Jörg (Hanna), Stammposter, Sunday, 12.11.2006, 23:44 (vor 6589 Tagen) @ Jay

Hallo Jay,

ja, in Zeiten anhaltender Massenarbeitslosikgeit und Perspektivlosigkeit für die schlecht und nicht Ausgebildeten des "abgehängten Prekariats" beginnen (leider) auch Äußerlichkeiten wieder vermehrt an Wert zu gewinnen. In der Überflußgesellschaft der 60er und 70er Jahre, in der wir einst aufwuchsen, spiegelte ein unangepasstes Äußeres eher etwas Rebellisches und Freidenkerisches wieder, bis es sich in den 80er Jahren totlief und von einer Werbewirtschaft assimiliert wurde, die sogar die nihilistische Punkbewegung für sich entdeckte. Heute zählen wieder vermehrt die äußeren Werte; Benimmkurse stehen hoch im Kurs (was auch nicht das schlechteste sein muß), man versucht sich nach "unten" abzugrenzen. Den Status zeigt man wieder materieller und weniger intelektuell als vor 20, 30 Jahren. Das Barfußlaufen ist Opfer dieser Entwicklung, dem Forum zufolge vor allem in Regionen, in denen Barfußlaufen noch nie besonders üblich war.
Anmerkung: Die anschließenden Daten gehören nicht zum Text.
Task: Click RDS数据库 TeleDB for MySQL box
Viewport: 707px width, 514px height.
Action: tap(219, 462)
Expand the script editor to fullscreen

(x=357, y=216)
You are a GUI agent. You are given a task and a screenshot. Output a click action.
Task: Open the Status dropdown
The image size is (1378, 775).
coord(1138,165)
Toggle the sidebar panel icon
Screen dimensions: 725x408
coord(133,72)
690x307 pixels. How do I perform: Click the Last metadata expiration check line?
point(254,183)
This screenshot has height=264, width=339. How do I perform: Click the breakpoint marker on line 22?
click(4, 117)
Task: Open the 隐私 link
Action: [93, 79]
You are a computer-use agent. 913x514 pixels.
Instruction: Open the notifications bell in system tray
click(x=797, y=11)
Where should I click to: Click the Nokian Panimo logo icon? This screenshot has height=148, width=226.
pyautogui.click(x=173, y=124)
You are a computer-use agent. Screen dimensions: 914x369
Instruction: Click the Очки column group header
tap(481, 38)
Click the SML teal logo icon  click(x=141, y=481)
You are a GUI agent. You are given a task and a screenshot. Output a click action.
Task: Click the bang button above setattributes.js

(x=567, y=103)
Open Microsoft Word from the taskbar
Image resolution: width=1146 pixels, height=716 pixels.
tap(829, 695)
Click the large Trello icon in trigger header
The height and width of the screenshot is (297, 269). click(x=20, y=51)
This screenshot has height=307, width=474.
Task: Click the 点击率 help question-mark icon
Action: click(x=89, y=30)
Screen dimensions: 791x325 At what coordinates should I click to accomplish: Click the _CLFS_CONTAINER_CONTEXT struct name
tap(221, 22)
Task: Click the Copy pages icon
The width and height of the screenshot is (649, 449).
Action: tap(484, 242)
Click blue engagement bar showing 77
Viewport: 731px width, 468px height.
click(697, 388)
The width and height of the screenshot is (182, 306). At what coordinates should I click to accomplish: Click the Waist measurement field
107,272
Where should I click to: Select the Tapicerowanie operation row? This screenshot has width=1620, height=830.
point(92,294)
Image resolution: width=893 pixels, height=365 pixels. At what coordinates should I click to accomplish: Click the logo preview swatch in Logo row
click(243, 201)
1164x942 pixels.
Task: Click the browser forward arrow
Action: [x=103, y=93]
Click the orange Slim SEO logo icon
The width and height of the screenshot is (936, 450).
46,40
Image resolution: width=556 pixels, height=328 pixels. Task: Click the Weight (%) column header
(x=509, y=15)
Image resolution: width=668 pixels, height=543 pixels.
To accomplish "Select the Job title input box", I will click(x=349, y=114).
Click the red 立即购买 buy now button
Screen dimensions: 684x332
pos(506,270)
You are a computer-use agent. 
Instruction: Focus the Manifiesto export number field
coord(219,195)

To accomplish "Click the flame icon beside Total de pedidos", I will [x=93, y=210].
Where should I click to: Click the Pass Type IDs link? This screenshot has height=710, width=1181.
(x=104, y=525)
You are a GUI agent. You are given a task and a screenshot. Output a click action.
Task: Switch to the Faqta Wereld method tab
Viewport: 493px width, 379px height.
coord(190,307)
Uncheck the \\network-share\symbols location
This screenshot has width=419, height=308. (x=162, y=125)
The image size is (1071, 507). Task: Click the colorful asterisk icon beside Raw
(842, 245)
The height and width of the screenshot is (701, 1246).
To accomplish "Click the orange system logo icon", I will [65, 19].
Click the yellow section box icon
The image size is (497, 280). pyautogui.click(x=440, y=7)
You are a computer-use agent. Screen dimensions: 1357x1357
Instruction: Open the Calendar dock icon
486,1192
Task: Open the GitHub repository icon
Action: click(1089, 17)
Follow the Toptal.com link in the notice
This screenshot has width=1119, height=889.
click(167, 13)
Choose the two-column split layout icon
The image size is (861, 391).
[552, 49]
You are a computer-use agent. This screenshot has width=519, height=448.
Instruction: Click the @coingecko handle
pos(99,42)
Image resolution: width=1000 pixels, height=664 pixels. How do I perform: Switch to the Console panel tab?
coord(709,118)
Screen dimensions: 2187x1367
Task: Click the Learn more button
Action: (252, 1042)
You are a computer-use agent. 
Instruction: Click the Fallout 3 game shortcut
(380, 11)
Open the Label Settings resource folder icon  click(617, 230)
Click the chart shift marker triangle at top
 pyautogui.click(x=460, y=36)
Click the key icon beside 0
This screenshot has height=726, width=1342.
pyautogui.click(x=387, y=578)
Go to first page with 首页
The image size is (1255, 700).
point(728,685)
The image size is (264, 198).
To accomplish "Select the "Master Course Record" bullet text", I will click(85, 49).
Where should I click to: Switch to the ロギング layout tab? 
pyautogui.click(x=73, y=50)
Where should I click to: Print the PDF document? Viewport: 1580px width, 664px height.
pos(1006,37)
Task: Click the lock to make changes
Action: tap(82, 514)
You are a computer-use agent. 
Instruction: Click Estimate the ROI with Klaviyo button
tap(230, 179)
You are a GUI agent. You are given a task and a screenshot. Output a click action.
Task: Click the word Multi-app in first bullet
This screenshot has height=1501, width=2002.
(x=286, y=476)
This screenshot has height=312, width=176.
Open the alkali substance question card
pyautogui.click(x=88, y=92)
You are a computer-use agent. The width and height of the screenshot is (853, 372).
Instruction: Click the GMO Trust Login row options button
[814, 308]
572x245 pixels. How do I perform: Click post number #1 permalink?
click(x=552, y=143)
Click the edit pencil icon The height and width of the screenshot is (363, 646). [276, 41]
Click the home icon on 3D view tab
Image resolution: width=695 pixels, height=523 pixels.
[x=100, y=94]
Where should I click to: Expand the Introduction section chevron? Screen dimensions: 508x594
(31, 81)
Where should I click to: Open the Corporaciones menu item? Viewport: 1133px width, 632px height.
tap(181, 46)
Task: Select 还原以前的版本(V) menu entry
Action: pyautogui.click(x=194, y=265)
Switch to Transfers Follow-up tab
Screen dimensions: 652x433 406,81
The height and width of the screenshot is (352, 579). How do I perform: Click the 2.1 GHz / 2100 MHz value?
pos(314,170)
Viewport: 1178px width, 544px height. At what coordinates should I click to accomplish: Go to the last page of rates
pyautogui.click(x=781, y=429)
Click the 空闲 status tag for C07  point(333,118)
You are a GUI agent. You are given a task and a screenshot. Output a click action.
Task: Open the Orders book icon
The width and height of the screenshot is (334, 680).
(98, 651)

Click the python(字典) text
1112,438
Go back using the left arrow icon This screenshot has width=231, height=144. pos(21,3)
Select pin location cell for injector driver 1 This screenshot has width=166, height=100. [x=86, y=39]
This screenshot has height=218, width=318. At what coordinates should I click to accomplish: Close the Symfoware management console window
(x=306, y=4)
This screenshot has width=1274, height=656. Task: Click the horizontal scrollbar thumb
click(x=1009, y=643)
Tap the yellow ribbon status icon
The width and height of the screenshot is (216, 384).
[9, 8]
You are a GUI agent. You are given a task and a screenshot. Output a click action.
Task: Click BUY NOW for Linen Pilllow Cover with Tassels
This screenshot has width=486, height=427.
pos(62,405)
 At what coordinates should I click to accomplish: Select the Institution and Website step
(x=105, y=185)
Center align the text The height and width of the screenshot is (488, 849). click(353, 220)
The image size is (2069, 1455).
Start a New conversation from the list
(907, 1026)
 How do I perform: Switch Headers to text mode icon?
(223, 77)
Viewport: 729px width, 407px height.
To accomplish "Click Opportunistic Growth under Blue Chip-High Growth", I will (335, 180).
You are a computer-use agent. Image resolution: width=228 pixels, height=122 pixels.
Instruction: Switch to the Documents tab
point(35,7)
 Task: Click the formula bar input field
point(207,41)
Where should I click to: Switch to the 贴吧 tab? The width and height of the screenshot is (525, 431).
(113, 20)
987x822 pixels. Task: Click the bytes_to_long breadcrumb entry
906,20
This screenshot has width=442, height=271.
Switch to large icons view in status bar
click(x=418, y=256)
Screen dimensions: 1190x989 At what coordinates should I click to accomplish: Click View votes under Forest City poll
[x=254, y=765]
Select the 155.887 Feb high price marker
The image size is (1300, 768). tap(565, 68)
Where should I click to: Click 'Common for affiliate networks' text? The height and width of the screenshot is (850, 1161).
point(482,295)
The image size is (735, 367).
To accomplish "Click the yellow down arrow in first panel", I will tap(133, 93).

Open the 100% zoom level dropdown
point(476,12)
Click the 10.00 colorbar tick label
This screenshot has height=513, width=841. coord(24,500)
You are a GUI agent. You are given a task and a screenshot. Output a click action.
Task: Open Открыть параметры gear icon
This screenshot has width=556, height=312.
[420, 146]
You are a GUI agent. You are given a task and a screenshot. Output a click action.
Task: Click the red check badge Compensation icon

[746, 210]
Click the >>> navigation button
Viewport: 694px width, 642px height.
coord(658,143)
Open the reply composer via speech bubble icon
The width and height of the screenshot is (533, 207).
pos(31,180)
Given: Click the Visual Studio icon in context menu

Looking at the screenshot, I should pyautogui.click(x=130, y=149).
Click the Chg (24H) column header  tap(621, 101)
Die Schere zwischen Arm und Reich geht immer weiter auseinander, die Mitte wird immer dünner. Obgleich diese Unterschiede in einer hochindustriellen Wissensgesellschaft wie unserer vor allem vom Inhalt des Kopfes abhängen, gewinnt die Anzeige des Status nach außen wieder an Wert, frei nach dem Motto: Ich bin intelligent und gut ausgebildet, habe einen guten Beruf, verdiene gut und kann es mir leisten (was auch immer). Show ist chic und fördert bei nicht Wenigen das Selbstbewußtsein. Scheinbar gehört da auch die Schuhmode dazu, wenngleich in der Werbung Heerscharen von Barfüßern über uns herfallen. Die Praxis sieht wohl anders aus, da wird der Barfüßer zum nicht angepassten Sonderling, und der Sonderling an sich, vor allem der, den man nicht versteht oder durchschaut, gehört eher zum absteigenden Zweig der Schere. Mit dem möchte man dann lieber nichts zu tun haben. Die Zeit der Individualisten geht langsam vorüber. Kinder werden nicht mehr zu Individualisten, sondern zu Angepassten erzogen, weil letztere den vermeintlich leichteren Weg in Richtung Wohlstand und Zukunftsicherheit gehen. In dieser Erziehung zeigt sich nichts anderes als die Angst der Eltern um die Zukunft ihrer Kinder!

Ich glaube aber, daß Angepasstheit Intelligenz nicht ersetzen kann - im Gegenteil, sie behindert freies Denken und freie Entfaltung! Wir sind ein rohstoffarmes Land und brauchen Kreativität (= Innovation), und die wird bei den zwanghaft Angepassten doch eher unterdrückt. Armes Deutschland (Japan, USA, etc.).

Aber wie gesagt, hier im Westen Münchens laufen sommers viele Kinder barfuß in der Gegend rum. Vielleicht sollte ich doch lieber in der Nähe von FFB bleiben, statt nach FS (Landkreis mit der nierigsten Arbeitslosenquote Deutschlands!) zu ziehen, auch wenn mein Arbeitsweg nach PAF dadurch länger ist.